I think a lot of concepts are poorly understood or poorly communicated.
Autodidacts are rare. More so, autodidacts who are capable of breaking down their understanding of a topic into comprehensible language to people who don't know the topic.
The
over-reliance on the visual aspect of shooting is one of the great hinderances the typical person has from performing better with a handgun. The sighting system is the only part of shooting that we can see, and being a species that takes in most of its information through visual input, we naturally frame almost everything we do through visual processing.
But the visual aspect of shooting is the least important part. It is nothing but a passive reflection of what you're doing to other much more significant parts of the gun in the same way that your car's windshield is just a passive indicator of what you're doing on the real controls of the vehicle. Seeing through the windshield is not unimportant, but neither is it what actually moves the vehicle. Same goes with sights. You need some sort of reference to check the alignment of the gun on target because there is absolutely nothing "instinctual" about the process. But once you have that reference it does diddly to fix any of the rest of it.
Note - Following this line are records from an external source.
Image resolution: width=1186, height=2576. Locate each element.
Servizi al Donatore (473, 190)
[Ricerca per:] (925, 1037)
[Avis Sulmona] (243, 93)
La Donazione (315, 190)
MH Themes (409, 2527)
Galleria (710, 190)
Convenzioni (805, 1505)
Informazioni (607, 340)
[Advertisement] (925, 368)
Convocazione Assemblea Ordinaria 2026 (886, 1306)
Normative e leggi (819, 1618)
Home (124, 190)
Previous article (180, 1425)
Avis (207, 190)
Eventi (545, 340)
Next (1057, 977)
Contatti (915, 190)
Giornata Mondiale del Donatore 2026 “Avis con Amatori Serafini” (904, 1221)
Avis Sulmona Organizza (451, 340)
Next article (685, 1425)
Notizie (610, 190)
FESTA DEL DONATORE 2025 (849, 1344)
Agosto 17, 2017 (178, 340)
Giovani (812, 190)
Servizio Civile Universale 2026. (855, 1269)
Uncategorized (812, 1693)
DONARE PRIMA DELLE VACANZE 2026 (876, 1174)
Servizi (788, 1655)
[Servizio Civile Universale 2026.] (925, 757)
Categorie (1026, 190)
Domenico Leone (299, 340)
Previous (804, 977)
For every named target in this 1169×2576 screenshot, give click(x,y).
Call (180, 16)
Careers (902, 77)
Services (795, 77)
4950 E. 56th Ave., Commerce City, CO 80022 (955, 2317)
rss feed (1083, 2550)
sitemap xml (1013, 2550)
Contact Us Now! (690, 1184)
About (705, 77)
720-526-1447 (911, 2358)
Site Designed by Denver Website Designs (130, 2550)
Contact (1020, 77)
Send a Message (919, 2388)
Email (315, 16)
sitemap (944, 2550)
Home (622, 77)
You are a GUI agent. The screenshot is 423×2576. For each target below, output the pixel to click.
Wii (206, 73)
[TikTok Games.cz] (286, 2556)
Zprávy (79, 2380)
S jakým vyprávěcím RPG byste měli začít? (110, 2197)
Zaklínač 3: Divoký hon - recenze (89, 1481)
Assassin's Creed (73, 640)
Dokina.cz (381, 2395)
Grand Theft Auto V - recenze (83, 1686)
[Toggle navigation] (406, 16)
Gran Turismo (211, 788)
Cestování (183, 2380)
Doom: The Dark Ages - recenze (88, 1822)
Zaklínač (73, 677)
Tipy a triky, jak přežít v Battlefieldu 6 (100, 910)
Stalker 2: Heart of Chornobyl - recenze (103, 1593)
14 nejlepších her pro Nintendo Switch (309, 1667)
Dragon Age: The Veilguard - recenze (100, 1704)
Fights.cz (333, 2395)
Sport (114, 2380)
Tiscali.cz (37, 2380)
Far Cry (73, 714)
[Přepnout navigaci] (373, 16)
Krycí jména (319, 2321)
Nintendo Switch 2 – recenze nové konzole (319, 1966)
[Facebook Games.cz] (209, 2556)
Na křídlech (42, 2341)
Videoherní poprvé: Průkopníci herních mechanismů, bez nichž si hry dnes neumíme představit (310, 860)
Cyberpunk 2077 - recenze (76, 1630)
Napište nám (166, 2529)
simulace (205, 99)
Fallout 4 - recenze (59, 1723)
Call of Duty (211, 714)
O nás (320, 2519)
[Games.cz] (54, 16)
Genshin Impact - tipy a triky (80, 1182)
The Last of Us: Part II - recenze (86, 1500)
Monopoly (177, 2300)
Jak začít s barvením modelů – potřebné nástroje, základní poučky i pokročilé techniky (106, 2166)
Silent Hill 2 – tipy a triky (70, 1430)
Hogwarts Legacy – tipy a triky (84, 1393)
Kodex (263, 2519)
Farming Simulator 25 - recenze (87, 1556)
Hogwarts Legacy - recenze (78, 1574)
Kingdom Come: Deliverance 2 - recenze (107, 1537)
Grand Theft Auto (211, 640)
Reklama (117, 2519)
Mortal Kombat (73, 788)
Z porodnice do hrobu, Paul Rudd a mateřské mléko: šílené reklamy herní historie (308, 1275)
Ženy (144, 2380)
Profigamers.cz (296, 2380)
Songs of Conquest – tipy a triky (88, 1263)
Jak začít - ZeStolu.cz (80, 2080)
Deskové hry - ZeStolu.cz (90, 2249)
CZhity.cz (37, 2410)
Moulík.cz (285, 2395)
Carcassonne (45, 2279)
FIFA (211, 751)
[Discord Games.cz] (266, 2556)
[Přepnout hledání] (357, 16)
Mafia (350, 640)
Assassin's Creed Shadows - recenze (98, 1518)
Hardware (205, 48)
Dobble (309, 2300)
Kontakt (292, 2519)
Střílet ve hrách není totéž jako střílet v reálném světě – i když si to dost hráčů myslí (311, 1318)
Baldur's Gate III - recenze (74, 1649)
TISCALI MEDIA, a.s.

The sights are not the driver of the shot process,
especially not with a handgun,
especially not when it comes to defensive shooting.
And yet look at how much hullaballoo there is about irons vs. optics in so many parts of the gunterweb. Each has valid benefits and valid drawbacks, but neither is really where the game is won or lost. A lot of the people who love dots and most vociferously champion them do so because it's the first real coach they've ever had. They can see what they are doing through the shot process and more easily call their shots, which is a completely new experience for a good many of them.
The typical person gets a sight picture on target and then goes to shoot and ALOTTASTUFFJUSTHAPPENED and wait, why is my bullet hole 6" from where I wanted it?
Hell, the point shooting weebs are still out there and still making noise because they have no idea how skilled shooters actually use sights. "You don't have time to aim in a gunfight!!!" There's a grain of truth there. Because they don't know how to use sights, they spend far too much time trying to "align" their sights and over-confirm and stare really hard at them and then mess up the shot anyway because it turns out that staring really hard at the bumpy things on the slide doesn't fix the violence you do to the gun below them. Since they don't understand the shot process, sighted or unsighted doesn't make much of a difference for them. They suck with sights. They suck faster without spending the time trying to "read" the sights...understanding that when they "read" sights it's like somebody who has had their first three lessons of Hooked on Phonics trying to read a dissertation on nuclear fission.
What they don't realize is that skilled shooters are not staring at their sights. They are, in the main, looking through them. They are not seeing the crystal clear sight picture photo that shows up in books and powerpoint slides. Some may, but those people have exceptional eyesight. What most people are seeing is the fuzzy or out of focus gross shape of their sights and making the shot. They aren't spending seconds looking at their sights, but hundredths of a second seeing a yes or no signal and getting on with the shooting. Ironically, this is the same way people who know how to read well deal with words. They are not reading them letter by letter, but really just seeing the general shape of a word they recognize and that gets a processing shortcut that comes along with boatloads of information on that word's meaning and meaning in the context of the other words around it.
If I had an audience who could read at least at a high school level and I flashed some simple words up on the screen for .05-.07 second, the vast majority of them could tell me what that word was. Not because they saw and processed each letter, but because if they've done enough reading the general shape of the word would be familiar enough to recall it. Without the need to consider context and meaning, just going with rote recognition of the word, they can pick it up fast.
"Oh, that was 'cat'." "That one was 'orange'." Etc.
Well...that's essentially what skilled shooters are doing with sights. They get a yes or a no
based on a simple mental model of what the sights are telling them and get going if it's a "go" or take a tenth or two of a second to correct it if it's a "no", and then getting on with it. I mean, does anyone think that Ed McGivern had a hard front sight focus when he was shooting aerial targets? The dude had a brass bead on his front sight. He was looking
through his sights to track the moving target so he could hit it. And that's why the brass bead actually exists, to facilitate a more target-focused method of shooting because when you are looking at the target
you can still see the bead.
Most new shooters struggle with iron sights because most of the people teaching them are barely more literate than they are. It's similar to the
serious problems in reading instruction that has damaged the learning of generations of children. The typical academy's dogma on sights is like "whole language learning" for sights when what everybody actually needs is phonics.
I've had a number of folks who got taught to shoot in academies come to class and unlearn that shit, replace it with a better model and then unlock an entirely new level of performance because they finally understood WTF was happening when they were firing a gun. Oddly enough, those people swap back and forth from irons to dots without really caring much about which was on top of the gun.